Le Opere di misericordia sono associate al Paradiso e contrapposte alla Cavalcata dei vizi. Secondo il Vangelo di Matteo chi avrà dato aiuto al suo prossimo (affamato, assetato, nudo, pellegrino, ammalato, in carcere, morto) sarà premiato poiché avrà dato aiuto a Cristo stesso. Non a caso nell’affresco le persone assistite sono tutte raffigurate con l’aureola sul capo. La serie delle opere di carità è ormai ben poco leggibile, ma si riconoscono ancora il prigioniero visitato in carcere, l’ignudo rivestito, l’affamato rifocillato, il pellegrino ristorato con un pediluvio, l’officio per il defunto.

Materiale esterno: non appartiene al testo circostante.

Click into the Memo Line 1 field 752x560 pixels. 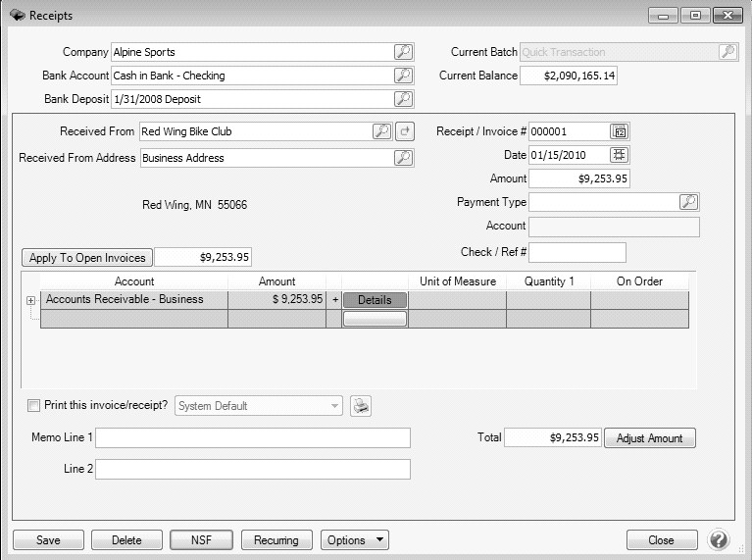pyautogui.click(x=252, y=437)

La scena infernale è preceduta dall’immagine della discesa agli inferi. Nell’intervello tra la sua morte e la sua risurrezione, Gesù discende nel Limbo e libera dalla prigionia i progenitori Adamo ed Eva, i patriarchi e i giusti della Bibbia. A Castelletto il Limbo è raffigurato come la bocca del Leviatano, il grande rettile infernale. Gesù discende con il vessillo della sua vittoria in mano e trae da quella bocca spalancata i canuti vegliardi del primo testamento.
Lo spazio dedicato all’Inferno vede al centro l’immagine di Lucifero incatenato. Il grande Satana afferra con le mani due dannati e se li porta alla bocca per divorarli, mentre dalla bocca-ano defeca un superbo. Altri dannati gli fanno da sgabello e da tappeto sotto i piedi. Intorno a Lucifero sono descritte le pene infernali. La pena della ruota dentata e del pozzo è destinata ai superbi. Gli avari e gli usurai sono ingozzati forzosamente dall’oro fuso che un diavolo trae con un mestolo da una caldaia o presi a randellati. A sinistra è piantato l’arbor mali, un albero disseccato che funziona da forca per dannati impiccati per la parte del corpo che ha peccato (l’occhio, la bocca, il sesso). Un diavolo fa cozzare l’una contro l’altra le teste di due dannati, rappresentanti di fazioni contrapposte.
Il corteo dei dannati accompagnato dai diavoli all’Inferno è tradotto nell’immagine della Cavalcata dei vizi. Sette personaggi interpretano i vizi capitali e cavalcano animali emblematici. Il primo è la Superbia, un nobile orgoglioso con la spada sguainata, a cavallo di un leone. I successivi sono purtroppo svaniti. Si riconosce ancora la Gola, con lo spiedo dell’arrosto sulla spalla, che tracanna vino da una brocca. Il settimo è forse l’Accidia, a cavallo di un asino indolente.